(WORK TO BE COMPLETED) From the passage below on the Jordanian king's remarks, list every bargaining chip he says Amman can use to send messages to Cairo.

(PAGE TEXT)
----------------------------------------

Regarding Syria, the king said that the regime of President Assad "can hold for two years at the military level, but not more than four months at the economic level." He revealed that Jordan "will host Israeli-Palestinian meetings in February to support the peace process...based on an understanding with the Europeans and the U.S."
The king said that "Jordan was severely damaged as a result of frequent interruptions of Egyptian natural gas, which cost the state treasury about 5 billion Jordanian dinars ($7 billion)," stressing that the interruption of gas ''is the real reason behind the economic crisis plaguing the country."
He said that "Amman has bargaining chips through which it can send messages to Cairo, including the fact that 500,000 Egyptians are working in Jordan. Moreover, the kingdom is the only passageway for Egyptian vegetables being exported to Iraq, and tens of thousands of Egyptians working in the Gulf states are using the Nuweiba-Aqaba waterway in their travels."

----------------------------------------

(STORED DATA)
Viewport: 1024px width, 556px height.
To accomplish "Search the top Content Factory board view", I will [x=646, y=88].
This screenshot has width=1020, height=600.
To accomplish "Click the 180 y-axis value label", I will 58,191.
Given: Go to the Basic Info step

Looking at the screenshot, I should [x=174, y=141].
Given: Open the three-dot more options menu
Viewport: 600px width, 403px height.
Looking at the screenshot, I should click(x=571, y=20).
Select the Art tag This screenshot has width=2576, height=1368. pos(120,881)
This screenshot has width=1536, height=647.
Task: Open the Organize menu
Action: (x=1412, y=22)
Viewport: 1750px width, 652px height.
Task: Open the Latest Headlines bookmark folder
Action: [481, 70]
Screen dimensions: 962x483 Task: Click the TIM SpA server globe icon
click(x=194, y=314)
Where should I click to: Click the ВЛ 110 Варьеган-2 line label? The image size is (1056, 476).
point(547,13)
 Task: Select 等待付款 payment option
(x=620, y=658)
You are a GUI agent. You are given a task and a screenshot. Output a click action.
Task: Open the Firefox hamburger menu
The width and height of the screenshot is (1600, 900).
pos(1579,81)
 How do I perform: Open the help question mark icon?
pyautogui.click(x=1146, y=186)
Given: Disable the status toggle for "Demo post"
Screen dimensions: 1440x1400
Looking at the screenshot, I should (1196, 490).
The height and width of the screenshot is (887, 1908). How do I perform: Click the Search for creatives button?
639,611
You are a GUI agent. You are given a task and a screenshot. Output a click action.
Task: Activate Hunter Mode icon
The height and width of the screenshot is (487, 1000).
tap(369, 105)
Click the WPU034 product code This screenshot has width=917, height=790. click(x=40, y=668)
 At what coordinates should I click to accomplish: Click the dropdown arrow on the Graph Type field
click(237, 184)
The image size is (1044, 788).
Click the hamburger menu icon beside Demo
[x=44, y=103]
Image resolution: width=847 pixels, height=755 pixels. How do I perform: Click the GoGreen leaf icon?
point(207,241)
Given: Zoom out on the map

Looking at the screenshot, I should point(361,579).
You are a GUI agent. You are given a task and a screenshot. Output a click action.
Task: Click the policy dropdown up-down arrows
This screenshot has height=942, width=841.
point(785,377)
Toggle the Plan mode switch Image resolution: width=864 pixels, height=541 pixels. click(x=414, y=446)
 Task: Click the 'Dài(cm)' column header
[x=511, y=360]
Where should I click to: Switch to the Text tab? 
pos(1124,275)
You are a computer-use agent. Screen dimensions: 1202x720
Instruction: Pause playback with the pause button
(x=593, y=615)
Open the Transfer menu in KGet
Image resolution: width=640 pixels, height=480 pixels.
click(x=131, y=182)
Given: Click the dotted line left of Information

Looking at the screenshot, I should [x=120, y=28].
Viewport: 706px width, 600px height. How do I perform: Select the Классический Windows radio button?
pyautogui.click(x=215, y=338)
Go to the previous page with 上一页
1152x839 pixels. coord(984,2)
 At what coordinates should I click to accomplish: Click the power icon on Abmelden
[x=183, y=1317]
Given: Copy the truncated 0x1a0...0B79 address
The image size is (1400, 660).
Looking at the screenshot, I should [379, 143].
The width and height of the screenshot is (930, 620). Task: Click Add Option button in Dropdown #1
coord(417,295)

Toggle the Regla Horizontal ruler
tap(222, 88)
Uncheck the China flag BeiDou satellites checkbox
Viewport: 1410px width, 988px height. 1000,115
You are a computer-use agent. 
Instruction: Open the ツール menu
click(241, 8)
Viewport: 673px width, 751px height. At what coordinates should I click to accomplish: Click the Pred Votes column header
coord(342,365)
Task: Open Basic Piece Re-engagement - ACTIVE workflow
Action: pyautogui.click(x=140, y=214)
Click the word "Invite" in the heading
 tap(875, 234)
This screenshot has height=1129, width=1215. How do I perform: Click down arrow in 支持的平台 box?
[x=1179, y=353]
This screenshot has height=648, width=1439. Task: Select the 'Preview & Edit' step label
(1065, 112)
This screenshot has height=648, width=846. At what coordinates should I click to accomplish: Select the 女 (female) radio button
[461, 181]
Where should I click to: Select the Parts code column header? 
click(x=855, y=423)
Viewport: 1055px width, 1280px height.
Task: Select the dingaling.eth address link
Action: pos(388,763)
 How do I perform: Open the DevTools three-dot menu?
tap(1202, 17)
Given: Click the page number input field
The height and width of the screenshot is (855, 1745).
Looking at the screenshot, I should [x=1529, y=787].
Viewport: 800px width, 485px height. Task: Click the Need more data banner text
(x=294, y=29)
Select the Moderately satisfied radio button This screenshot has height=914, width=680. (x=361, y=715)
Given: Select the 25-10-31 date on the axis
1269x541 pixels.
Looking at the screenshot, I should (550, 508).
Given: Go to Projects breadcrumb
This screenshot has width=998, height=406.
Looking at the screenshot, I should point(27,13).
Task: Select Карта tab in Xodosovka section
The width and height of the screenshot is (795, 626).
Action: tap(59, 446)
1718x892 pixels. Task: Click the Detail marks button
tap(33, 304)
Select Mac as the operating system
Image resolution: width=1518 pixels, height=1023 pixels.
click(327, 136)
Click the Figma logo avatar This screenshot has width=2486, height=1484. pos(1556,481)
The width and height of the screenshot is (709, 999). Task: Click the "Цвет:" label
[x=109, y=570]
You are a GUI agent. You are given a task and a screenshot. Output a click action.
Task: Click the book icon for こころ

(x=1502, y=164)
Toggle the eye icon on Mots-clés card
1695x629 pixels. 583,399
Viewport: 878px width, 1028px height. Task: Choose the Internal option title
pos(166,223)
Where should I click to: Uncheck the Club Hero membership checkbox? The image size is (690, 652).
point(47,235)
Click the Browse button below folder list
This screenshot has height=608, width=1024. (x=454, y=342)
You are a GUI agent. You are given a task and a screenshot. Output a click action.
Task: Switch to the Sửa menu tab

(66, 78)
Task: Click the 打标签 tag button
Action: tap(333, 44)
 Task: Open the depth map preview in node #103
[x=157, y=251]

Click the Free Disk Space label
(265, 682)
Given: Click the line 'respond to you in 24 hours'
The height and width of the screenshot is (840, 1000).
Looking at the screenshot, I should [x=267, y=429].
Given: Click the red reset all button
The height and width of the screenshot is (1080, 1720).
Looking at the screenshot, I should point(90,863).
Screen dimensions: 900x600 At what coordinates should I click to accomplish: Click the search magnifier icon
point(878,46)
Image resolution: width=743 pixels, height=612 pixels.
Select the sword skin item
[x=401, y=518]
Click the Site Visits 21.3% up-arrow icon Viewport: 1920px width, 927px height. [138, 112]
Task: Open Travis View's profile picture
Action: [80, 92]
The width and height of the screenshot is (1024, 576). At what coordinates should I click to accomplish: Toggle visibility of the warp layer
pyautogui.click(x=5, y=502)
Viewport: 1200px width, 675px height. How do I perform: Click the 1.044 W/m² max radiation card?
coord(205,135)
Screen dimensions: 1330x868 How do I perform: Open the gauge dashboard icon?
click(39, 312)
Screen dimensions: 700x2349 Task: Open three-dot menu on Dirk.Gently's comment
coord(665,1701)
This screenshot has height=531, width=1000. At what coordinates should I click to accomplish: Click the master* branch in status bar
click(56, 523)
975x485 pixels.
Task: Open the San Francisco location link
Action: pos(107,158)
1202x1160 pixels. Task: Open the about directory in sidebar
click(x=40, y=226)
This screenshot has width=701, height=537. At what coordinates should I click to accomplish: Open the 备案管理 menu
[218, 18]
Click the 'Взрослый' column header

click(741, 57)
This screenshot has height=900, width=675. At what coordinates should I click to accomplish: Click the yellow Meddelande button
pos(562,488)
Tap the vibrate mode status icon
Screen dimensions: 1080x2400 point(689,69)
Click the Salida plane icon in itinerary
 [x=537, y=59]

----------------------------------------

(TASK RESPONSE)
- 500,000 Egyptians are working in Jordan.
- The kingdom is the only passageway for Egyptian vegetables being exported to Iraq.
- Tens of thousands of Egyptians working in the Gulf states use the Nuweiba-Aqaba waterway in their travels.